# Chapter 3.4 - Naive Bayes Collaborative Filtering

The code below is my attempt at coding a Recommender system using the Naive Bayes formula and its variation 
for Colalborative filtering. The code follows the Chapter 3.4 in the Book.

Do note that this is a SAMPLE code and is under no way optimized for PRODUCTION use. Feel free to use it for educational purposes.

In [2]:
import numpy as np
import pandas as pd
from math import sqrt
import operator

We're going to recreate the input data, the same way it was presented in the Book (page 85, Table 3.2)

In [3]:
data = [
    [1, -1, 1, -1, 1, -1],
    [1, 1, np.NAN, -1, -1, -1],
    [np.NAN, 1, 1, -1, -1, np.NAN],
    [-1, -1, -1, 1, 1, 1],
    [-1, np.NAN, -1, 1, 1, 1]
]

df = pd.DataFrame(data, columns=range(1, 7), index=range(1,6))
df

Unnamed: 0,1,2,3,4,5,6
1,1.0,-1.0,1.0,-1,1,-1.0
2,1.0,1.0,,-1,-1,-1.0
3,,1.0,1.0,-1,-1,
4,-1.0,-1.0,-1.0,1,1,1.0
5,-1.0,,-1.0,1,1,1.0


In [17]:
def get_probability_of_rating_for_given_movie(j, v):
    '''
    Returns probability of movie J being rated with specified rating V
    
    According to book, P(r_uj = v) is called prior probability and is
    is estimated to the fraction of the users that have specified the 
    rating v for the jth item (page 82 in the book).
    '''

    return len(df[df[j] == v]) / len(df[j].dropna())

def get_probability_of_movie_rating_considering_others(j, j_val, k, k_val):
    # Users to consider is list of users who rated movie J with J_val
    # and who have also rated movie K
    users_to_consider = (df[j] == j_val) & (pd.notna(df[k]))
    
    # Users to consider is fraction of above calculated number of users
    # who have ALSO rated the given movie with specified value
    users_who_rated_the_same = df.loc[users_to_consider][k] == k_val
    
    # This is the final calculation
    return len(users_who_rated_the_same[users_who_rated_the_same]) / len(users_to_consider[users_to_consider])

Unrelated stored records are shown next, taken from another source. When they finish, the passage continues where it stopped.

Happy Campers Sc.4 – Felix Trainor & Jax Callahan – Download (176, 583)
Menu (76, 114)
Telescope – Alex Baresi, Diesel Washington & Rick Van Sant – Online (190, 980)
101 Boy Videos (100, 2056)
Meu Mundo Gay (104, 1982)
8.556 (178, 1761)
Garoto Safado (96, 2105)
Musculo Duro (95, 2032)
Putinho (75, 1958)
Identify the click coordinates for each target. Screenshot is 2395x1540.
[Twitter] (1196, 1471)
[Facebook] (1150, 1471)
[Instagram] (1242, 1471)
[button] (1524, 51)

def predict_probability_of_rating(u, j, v):
    '''Predict probability of user "u" rating movie "j" with rating "v" '''
    
    # First we need list of all movies rated by this user I_u
    I_u = df.loc[u].dropna().index.values # Array of movie indexes rated by user "u"
    
    # s are the allowed values that rating can take; in our case - that is either 1 or -1
    s = [1, -1]
    
    probabilities = []
    
    # Get probability that this movie is rated with rating "v" at all
        
    print("Predicting probability of user {} rating movie {} with {} ...".format(u, j, v))

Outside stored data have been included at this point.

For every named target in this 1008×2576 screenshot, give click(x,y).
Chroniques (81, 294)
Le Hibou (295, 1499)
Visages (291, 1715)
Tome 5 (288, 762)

    p_j_v = get_probability_of_rating_for_given_movie(j, v)

    print("\tGeneral probability of movie {} being rated with {} is {}".format(j, v, p_j_v))

    # Calculate conditional probabilities now (i.e. ratings for all movies that user has rated
    # taking into account the rating "v")

    total_probability = 1

    for movie_idx in I_u:
        users_rating = df.loc[u][movie_idx]

        conditional_proba = get_probability_of_movie_rating_considering_others(j, v, movie_idx, users_rating)

        print("\tConditional probability P(r{}{} = {}|r{}{} = {}) = {}".format(u, movie_idx, users_rating, u,j, v, conditional_proba))

        total_probability = total_probability * conditional_proba


    r_u_j = p_j_v * total_probability
    print("Probability of user {} rating movie {} with {} is {}".format(u, j, v, r_u_j))


    return r_u_j

    # Now we need probability of movie J being rated with rating V
    #p_u_jr = get_proba_of_movie_rating(j, v)
    
def predict_probability(u, j):
    '''Predicts the user "u" rating of movie "j"'''
    
    possible_ratings = [-1, 1]
    
    probabilities = []
    
    for v in possible_ratings:
        probabilities.append(predict_probability_of_rating(u, j, v))
        
    # Return the rating with highest likelihood
    return probabilities.index(max(probabilities))

In [21]:
print("User 3 is most likely to rate movie 1 with {}".format(predict_probability(3, 1)))

Predicting probability of user 3 rating movie 1 with -1 ...
	General probability of movie 1 being rated with -1 is 0.5
	Conditional probability P(r32 = 1.0|r31 = -1) = 0.0
	Conditional probability P(r33 = 1.0|r31 = -1) = 0.0
	Conditional probability P(r34 = -1.0|r31 = -1) = 0.0
	Conditional probability P(r35 = -1.0|r31 = -1) = 0.0
Probability of user 3 rating movie 1 with -1 is 0.0
Predicting probability of user 3 rating movie 1 with 1 ...
	General probability of movie 1 being rated with 1 is 0.5
	Conditional probability P(r32 = 1.0|r31 = 1) = 0.5
	Conditional probability P(r33 = 1.0|r31 = 1) = 1.0
	Conditional probability P(r34 = -1.0|r31 = 1) = 1.0
	Conditional probability P(r35 = -1.0|r31 = 1) = 0.5
Probability of user 3 rating movie 1 with 1 is 0.125
User 3 is most likely to rate movie 1 with 1